▸ **TASK DESCRIPTION**
Task for the records below: copy exactly, and only, the line containing "Task: Open the Group By dropdown" and every line after it to the end, with pictures left out.

▸ **Saved data entries**
*** Begin section ***

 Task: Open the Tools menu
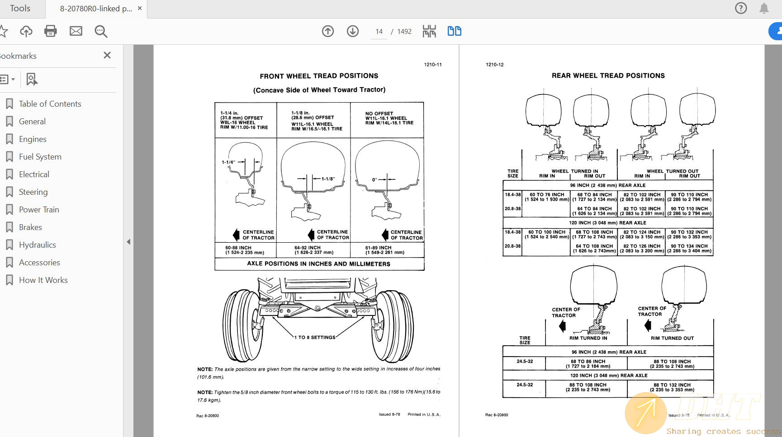coord(20,8)
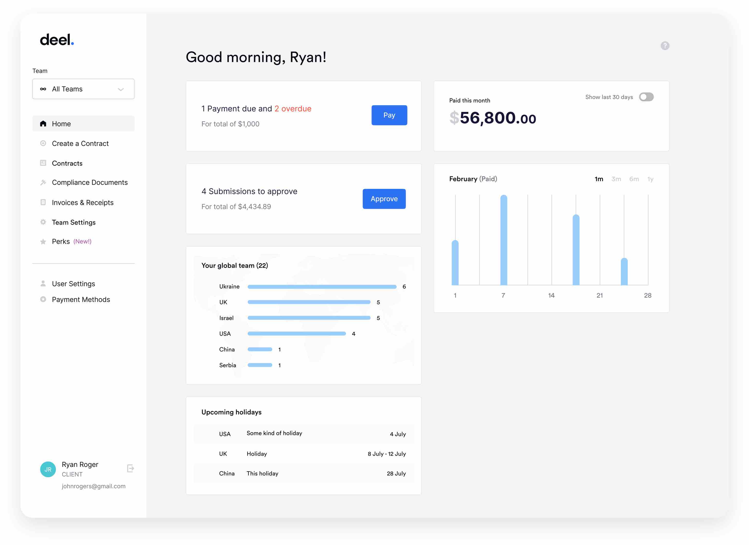The image size is (749, 545).
Task: Open the All Teams dropdown
Action: 83,89
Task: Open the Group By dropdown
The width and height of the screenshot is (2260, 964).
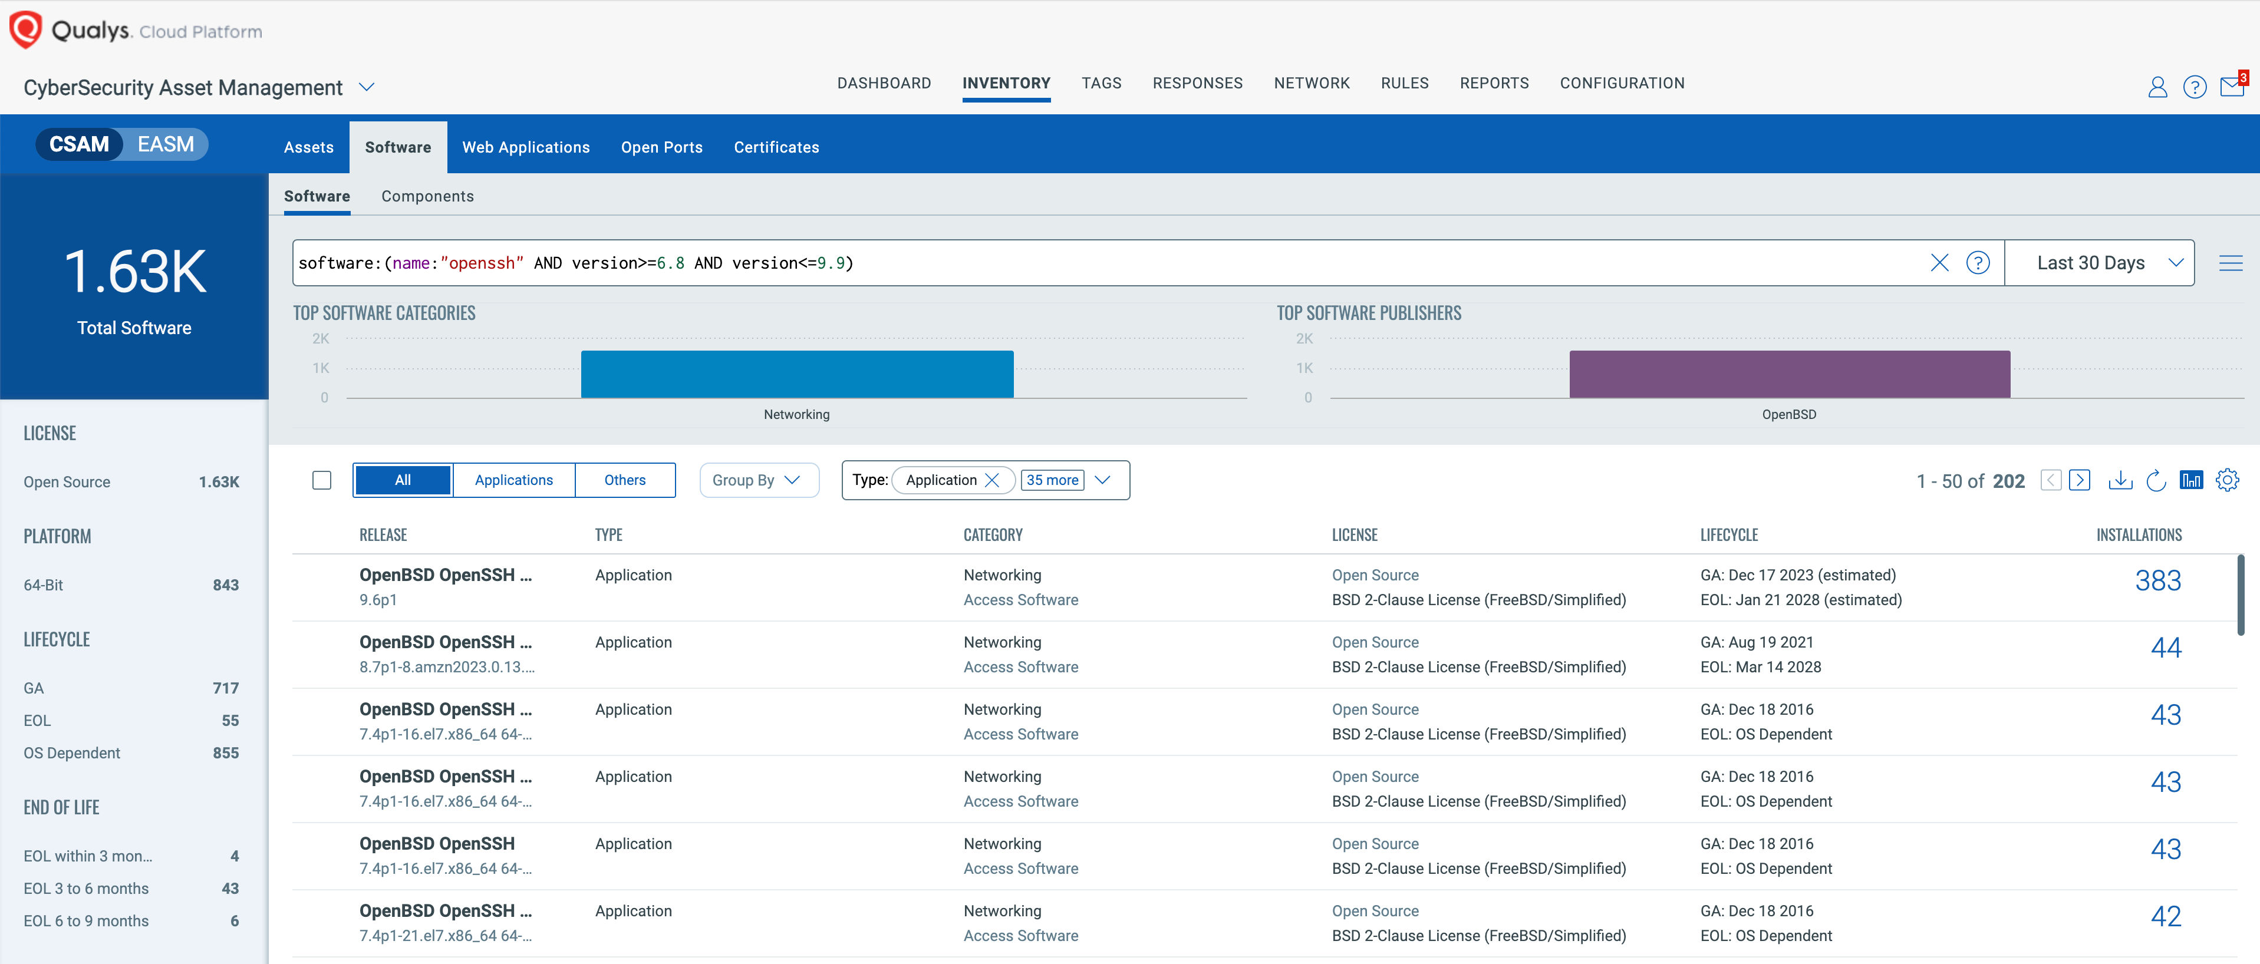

*** End section ***

▸ **SOLUTION TO THE PROBLEM**
Task: Open the Group By dropdown
The width and height of the screenshot is (2260, 964).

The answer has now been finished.